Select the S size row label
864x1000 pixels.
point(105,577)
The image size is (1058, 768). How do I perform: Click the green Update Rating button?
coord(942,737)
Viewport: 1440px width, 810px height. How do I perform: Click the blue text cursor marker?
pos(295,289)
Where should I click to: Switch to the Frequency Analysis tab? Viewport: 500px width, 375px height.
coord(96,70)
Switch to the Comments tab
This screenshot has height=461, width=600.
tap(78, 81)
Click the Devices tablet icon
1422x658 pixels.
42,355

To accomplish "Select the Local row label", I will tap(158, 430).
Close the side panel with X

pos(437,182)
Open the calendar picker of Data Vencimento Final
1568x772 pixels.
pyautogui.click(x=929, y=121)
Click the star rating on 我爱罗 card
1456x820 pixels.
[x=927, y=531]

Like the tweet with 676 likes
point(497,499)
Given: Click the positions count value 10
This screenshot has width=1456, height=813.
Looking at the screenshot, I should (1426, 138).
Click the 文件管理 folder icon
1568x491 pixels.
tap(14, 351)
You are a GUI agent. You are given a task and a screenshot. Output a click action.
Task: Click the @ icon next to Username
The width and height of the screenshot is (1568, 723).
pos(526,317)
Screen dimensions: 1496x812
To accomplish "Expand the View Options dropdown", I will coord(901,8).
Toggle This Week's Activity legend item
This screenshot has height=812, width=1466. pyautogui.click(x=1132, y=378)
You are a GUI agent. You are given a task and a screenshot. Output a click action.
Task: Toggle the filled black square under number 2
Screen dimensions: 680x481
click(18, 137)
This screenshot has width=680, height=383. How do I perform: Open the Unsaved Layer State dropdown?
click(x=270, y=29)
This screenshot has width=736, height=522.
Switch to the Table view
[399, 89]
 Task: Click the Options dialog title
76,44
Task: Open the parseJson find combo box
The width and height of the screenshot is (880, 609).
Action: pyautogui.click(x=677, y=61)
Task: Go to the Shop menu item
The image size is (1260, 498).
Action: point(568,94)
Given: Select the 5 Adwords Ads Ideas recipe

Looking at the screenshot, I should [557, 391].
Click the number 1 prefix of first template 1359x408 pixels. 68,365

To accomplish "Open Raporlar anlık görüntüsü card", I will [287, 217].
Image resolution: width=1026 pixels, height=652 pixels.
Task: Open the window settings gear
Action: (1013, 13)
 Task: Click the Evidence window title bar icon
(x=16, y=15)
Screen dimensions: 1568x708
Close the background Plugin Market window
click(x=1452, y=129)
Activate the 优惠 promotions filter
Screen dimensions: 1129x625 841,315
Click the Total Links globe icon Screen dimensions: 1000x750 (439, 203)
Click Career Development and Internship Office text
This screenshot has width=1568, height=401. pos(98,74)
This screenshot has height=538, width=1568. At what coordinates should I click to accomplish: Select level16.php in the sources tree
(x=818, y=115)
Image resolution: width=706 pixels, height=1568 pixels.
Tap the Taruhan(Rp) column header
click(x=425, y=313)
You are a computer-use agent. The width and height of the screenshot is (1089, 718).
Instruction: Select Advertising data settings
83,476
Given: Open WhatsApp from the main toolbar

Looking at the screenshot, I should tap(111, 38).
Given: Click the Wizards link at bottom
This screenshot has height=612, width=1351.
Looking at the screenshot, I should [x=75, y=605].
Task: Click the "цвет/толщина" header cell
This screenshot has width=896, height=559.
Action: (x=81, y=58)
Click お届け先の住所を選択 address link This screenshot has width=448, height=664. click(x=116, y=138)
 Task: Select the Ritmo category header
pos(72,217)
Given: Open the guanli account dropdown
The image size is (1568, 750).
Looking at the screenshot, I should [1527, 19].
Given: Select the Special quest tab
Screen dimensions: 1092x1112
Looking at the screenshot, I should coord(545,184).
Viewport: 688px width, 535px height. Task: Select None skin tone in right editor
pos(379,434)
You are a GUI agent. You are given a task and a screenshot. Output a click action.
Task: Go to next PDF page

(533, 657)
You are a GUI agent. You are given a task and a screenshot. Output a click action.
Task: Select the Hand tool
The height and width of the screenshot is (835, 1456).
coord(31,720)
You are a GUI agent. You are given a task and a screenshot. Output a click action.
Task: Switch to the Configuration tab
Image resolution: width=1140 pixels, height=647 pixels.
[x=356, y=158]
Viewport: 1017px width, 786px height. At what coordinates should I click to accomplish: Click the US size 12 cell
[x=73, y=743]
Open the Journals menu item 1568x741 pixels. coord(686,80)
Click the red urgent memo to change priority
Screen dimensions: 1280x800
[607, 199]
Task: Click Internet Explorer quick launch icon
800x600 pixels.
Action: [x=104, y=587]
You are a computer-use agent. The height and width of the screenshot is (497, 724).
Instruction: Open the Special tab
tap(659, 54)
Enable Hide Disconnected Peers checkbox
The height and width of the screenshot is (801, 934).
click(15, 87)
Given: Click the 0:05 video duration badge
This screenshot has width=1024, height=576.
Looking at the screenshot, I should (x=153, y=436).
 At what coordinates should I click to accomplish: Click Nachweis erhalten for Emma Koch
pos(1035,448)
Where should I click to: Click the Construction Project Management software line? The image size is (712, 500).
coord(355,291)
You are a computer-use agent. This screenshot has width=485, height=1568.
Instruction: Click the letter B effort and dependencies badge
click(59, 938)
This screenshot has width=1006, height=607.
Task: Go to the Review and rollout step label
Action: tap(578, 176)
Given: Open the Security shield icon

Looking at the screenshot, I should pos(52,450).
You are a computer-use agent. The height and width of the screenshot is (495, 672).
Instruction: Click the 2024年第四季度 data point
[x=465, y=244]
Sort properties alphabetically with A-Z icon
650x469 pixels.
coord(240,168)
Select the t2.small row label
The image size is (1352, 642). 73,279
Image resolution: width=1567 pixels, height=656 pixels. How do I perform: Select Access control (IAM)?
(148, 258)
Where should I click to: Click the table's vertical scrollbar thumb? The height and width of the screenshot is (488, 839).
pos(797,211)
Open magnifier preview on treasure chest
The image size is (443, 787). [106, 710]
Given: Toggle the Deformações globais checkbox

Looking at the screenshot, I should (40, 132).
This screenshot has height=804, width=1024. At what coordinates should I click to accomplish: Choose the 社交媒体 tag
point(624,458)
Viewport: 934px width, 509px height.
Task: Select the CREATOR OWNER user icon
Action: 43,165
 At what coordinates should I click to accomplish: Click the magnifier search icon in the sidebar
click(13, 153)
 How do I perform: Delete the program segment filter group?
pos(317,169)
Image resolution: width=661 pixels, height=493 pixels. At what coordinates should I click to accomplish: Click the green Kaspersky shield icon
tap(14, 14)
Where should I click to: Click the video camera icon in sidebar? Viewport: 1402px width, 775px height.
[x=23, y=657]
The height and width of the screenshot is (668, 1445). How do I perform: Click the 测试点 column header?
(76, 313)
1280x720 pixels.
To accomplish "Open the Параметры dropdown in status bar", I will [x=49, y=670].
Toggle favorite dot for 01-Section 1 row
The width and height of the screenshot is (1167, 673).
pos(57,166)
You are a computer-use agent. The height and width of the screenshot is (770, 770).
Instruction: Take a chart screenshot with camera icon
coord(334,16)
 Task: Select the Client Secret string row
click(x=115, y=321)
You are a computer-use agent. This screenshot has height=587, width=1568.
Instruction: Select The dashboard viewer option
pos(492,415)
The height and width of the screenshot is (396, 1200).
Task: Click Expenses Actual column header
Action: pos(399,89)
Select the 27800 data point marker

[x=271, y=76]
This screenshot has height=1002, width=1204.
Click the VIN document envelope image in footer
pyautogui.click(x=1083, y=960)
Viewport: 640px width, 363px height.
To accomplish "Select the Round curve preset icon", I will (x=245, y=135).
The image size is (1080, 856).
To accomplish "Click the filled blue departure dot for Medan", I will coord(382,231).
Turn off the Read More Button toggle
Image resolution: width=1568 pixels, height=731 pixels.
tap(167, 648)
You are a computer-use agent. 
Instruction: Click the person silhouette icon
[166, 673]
____
#### How to complete this task:
Beginning with the line that contains "1280x720 pixels.", retype every remaining line of the listing exactly, ending with the last one.

#### Answer box:
1280x720 pixels.
To accomplish "Open the Параметры dropdown in status bar", I will [x=49, y=670].
Toggle favorite dot for 01-Section 1 row
The width and height of the screenshot is (1167, 673).
pos(57,166)
You are a computer-use agent. The height and width of the screenshot is (770, 770).
Instruction: Take a chart screenshot with camera icon
coord(334,16)
 Task: Select the Client Secret string row
click(x=115, y=321)
You are a computer-use agent. This screenshot has height=587, width=1568.
Instruction: Select The dashboard viewer option
pos(492,415)
The height and width of the screenshot is (396, 1200).
Task: Click Expenses Actual column header
Action: pos(399,89)
Select the 27800 data point marker

[x=271, y=76]
This screenshot has height=1002, width=1204.
Click the VIN document envelope image in footer
pyautogui.click(x=1083, y=960)
Viewport: 640px width, 363px height.
To accomplish "Select the Round curve preset icon", I will (x=245, y=135).
The image size is (1080, 856).
To accomplish "Click the filled blue departure dot for Medan", I will coord(382,231).
Turn off the Read More Button toggle
Image resolution: width=1568 pixels, height=731 pixels.
tap(167, 648)
You are a computer-use agent. 
Instruction: Click the person silhouette icon
[166, 673]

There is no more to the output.